$F^1, F^2$ are the CDFs corresponding to two distributions corresponding to positive finite measures, supported in $[0,1]$, i.e. $F^i(x)$ is the measure of the set $[0,x]$ under the $i$-th measure. Each of $F^1$ and $F^2$ has a continuously differentiable density. $F^1_n,F^2_n$ are two sequences of distributions, each finitely supported, which weakly converge to $F_1$ and $F_2$ respectively, i.e. $\lim\limits_{n \rightarrow \infty} F^i_n(x)=F_i(x), i \in \{1,2\}$. Let $x^* \in [0,1]$ uniquely maximizes $F^1(x)-F^2(x)$. I need to show that every sequence of maximizers of $F^1_n(x)-F^2_n(x)$ converges to $x^*$. If this is not true, are there additional conditions under which this is true?

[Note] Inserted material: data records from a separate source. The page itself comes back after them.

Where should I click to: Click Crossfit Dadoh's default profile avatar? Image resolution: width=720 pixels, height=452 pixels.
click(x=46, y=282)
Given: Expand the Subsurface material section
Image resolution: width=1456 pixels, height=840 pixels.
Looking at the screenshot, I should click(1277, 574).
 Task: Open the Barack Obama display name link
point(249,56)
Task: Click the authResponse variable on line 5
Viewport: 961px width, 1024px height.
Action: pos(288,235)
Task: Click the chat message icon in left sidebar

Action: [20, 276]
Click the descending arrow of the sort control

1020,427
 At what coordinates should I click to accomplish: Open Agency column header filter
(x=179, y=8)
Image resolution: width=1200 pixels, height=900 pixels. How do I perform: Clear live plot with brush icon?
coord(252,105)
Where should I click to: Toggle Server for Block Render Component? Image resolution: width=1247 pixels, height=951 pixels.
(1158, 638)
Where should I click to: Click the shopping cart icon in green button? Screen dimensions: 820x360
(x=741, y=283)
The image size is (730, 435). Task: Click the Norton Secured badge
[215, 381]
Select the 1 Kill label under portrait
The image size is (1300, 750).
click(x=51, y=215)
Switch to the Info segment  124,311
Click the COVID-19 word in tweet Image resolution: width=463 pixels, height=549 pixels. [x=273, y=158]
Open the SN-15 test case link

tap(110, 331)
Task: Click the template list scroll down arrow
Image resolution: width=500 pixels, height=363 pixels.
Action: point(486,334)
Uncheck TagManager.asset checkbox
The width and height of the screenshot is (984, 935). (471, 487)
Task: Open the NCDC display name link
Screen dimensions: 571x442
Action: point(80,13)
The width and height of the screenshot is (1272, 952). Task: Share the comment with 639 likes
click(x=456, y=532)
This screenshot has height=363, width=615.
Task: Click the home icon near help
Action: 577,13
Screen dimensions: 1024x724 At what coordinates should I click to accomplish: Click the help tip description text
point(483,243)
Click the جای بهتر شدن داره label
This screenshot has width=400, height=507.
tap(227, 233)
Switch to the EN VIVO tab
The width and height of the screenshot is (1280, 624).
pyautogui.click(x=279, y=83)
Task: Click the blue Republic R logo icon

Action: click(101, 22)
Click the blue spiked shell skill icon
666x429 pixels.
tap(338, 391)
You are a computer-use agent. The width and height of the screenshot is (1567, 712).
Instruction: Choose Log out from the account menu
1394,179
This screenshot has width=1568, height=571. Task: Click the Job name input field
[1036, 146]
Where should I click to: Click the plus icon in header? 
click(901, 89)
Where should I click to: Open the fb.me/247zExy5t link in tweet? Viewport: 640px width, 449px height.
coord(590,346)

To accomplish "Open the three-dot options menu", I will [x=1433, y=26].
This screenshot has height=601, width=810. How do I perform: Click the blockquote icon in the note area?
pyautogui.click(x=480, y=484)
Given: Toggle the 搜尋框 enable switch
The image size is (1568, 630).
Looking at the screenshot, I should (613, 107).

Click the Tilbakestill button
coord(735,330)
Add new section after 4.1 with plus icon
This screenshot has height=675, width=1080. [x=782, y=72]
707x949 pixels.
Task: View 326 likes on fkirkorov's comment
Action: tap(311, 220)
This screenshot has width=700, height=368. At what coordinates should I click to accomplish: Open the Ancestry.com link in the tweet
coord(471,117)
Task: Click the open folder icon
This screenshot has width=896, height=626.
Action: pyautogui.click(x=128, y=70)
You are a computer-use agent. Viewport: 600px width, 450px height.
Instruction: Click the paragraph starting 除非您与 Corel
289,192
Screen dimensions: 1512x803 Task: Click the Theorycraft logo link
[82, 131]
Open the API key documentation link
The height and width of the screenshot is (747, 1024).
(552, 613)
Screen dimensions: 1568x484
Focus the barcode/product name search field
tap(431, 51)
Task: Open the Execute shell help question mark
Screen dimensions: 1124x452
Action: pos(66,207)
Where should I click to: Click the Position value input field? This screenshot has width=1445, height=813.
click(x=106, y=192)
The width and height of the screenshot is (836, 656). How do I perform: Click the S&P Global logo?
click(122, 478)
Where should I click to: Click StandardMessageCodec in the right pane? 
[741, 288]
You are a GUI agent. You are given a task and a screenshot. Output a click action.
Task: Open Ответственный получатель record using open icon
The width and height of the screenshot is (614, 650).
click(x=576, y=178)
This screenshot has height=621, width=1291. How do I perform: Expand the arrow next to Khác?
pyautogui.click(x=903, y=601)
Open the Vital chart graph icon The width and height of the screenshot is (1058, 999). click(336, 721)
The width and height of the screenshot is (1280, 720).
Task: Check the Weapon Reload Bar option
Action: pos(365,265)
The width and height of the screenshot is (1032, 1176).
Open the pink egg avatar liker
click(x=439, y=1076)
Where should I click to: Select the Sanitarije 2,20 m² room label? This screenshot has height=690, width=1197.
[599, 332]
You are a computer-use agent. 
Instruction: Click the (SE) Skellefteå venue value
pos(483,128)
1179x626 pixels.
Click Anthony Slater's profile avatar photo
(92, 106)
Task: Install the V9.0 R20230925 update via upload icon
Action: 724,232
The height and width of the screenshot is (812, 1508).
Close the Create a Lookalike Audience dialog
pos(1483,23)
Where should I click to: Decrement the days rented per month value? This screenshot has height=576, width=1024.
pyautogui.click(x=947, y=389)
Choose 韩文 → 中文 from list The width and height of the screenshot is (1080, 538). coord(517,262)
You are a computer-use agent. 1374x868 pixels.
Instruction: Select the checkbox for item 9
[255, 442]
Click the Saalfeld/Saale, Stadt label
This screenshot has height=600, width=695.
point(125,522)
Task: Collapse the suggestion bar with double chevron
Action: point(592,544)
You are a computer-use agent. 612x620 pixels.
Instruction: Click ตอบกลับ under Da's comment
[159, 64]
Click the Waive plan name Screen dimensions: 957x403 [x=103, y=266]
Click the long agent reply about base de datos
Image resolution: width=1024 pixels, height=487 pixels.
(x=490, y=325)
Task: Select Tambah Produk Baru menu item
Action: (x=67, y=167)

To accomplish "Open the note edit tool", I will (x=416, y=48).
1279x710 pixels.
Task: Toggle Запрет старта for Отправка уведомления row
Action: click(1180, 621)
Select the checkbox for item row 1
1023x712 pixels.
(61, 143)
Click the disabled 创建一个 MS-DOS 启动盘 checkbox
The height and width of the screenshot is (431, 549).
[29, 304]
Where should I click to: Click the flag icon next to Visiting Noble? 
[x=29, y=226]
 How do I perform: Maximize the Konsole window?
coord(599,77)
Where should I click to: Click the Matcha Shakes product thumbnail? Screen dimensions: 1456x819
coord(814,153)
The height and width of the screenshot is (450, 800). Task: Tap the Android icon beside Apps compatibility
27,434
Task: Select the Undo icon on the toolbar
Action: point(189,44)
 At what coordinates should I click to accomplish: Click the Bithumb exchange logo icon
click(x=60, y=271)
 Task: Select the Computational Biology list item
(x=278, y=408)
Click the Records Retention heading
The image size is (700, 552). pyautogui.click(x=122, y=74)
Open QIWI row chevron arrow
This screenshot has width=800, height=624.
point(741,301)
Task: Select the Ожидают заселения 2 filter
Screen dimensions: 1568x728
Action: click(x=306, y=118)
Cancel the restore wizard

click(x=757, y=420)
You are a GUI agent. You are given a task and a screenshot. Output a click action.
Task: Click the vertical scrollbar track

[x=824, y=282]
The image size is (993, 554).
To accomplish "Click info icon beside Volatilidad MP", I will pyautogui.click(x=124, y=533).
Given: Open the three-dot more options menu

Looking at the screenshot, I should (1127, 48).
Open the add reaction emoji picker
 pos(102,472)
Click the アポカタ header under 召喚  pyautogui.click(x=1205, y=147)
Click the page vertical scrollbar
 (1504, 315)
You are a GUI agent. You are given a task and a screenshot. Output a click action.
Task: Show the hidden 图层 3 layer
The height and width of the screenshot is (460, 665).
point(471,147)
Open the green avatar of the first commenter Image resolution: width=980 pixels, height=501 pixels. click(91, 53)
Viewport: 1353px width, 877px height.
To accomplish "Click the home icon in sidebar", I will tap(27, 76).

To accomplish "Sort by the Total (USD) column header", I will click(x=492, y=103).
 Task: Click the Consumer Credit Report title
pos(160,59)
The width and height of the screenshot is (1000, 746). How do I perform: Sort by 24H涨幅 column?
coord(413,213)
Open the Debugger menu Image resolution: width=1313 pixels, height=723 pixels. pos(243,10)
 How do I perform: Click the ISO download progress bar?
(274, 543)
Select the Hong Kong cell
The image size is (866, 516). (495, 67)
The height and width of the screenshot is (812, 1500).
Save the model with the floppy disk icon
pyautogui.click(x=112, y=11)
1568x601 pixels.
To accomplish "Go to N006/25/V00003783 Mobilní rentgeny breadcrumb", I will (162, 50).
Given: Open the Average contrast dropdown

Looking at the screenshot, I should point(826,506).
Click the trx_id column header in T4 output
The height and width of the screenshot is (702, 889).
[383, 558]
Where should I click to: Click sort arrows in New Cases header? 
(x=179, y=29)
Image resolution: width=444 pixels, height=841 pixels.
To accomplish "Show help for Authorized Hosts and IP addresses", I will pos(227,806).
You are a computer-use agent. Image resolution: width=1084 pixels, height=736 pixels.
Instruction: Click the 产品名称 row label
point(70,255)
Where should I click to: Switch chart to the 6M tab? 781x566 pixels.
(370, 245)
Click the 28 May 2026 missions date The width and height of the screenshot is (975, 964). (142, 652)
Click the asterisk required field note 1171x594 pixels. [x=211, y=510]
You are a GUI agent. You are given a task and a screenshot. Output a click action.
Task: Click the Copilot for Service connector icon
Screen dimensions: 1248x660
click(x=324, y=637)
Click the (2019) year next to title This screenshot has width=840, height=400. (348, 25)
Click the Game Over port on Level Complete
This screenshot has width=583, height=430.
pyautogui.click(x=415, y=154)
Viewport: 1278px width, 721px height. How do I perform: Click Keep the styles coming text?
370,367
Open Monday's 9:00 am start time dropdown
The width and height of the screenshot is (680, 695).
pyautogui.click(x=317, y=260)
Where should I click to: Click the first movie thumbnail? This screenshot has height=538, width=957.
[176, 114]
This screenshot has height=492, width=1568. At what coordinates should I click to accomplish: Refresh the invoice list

My attempt: I'm getting stuck exchanging $\sup$ and $\lim$. Under weak convergence the measure of every set converges but not necessarily their sup, and in this case the sup remains stuck at the measure of the whole set $[0,1]$ because the difference in the measures of that set under $F^i$ and $F^i_n$ always remains $F_i(1)$.
We don't even need $F^i$ to have density, it's enough for them to be continuous.
This answer (pointwise convergence of monotonic functions to a continuous function is uniform) proves that convergence of $F_n^i$ to $F^i$ is actually uniform. Now it's enough to show that if $f$ is continuous function with unique maximum at $x^*$, $f_n \rightrightarrows f$ and $x_n$ is (not necessary unique) maximum of $f_n$, then $x_n \to x^*$.
Fix some $\epsilon > 0$. As $f$ is continuous and has global maximum in $x^*$, $\exists \delta > 0 \forall x: |x - x^*| > \epsilon \rightarrow f(x) < f(x^*) - \delta$. For some large enough $N$ for all $n > N$ and all $x$ we have $|f(x) - f_n(x)| < \delta / 2$. Then, for all $x$ s.t. $|x - x^*| > \epsilon$ we have $f_n(x) < f(x) + \delta / 2 < f(x^*) - \delta / 2 < f_n(x^*)$, and so if $x_n$ is maximum of $f_n$, then $|x_n - x^*| < \epsilon$. This implies $x_n \to x^*$.